◆ WHAT THE EXERCISE ASKS ◆
Copy out every line of the data below that contains the word "element".

◆ EXTRACTED MATERIAL ◆
================

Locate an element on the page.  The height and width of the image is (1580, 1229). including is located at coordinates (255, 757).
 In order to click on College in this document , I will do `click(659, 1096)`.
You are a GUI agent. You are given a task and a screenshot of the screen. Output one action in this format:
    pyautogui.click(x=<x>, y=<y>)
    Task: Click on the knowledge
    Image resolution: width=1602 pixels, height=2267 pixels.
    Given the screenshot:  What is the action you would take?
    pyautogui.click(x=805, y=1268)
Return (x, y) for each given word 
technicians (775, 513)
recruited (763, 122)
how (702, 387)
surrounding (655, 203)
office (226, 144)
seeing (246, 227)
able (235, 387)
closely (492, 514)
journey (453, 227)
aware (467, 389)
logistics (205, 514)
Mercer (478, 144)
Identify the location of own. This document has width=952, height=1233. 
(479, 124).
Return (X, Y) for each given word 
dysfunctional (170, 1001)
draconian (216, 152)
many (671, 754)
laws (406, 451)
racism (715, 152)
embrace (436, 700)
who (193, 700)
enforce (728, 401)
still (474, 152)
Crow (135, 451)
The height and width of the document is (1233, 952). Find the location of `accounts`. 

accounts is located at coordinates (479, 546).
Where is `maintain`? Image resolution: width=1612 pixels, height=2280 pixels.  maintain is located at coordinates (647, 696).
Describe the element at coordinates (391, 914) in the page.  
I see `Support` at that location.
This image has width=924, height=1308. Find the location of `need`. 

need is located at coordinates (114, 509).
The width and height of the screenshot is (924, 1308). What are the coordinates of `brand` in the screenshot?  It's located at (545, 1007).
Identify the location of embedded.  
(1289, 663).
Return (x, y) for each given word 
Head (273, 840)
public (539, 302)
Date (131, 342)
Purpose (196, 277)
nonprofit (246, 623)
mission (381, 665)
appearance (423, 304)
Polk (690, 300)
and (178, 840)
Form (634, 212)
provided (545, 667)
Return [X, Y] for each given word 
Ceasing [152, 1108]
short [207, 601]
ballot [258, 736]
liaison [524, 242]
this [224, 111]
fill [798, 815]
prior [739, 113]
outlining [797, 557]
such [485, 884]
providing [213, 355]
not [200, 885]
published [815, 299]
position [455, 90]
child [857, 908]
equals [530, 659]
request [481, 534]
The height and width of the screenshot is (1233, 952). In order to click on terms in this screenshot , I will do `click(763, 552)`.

================

◆ OUTPUT OF THE EXERCISE ◆
Locate an element on the page.  The height and width of the image is (1580, 1229). including is located at coordinates (255, 757).
Describe the element at coordinates (391, 914) in the page.  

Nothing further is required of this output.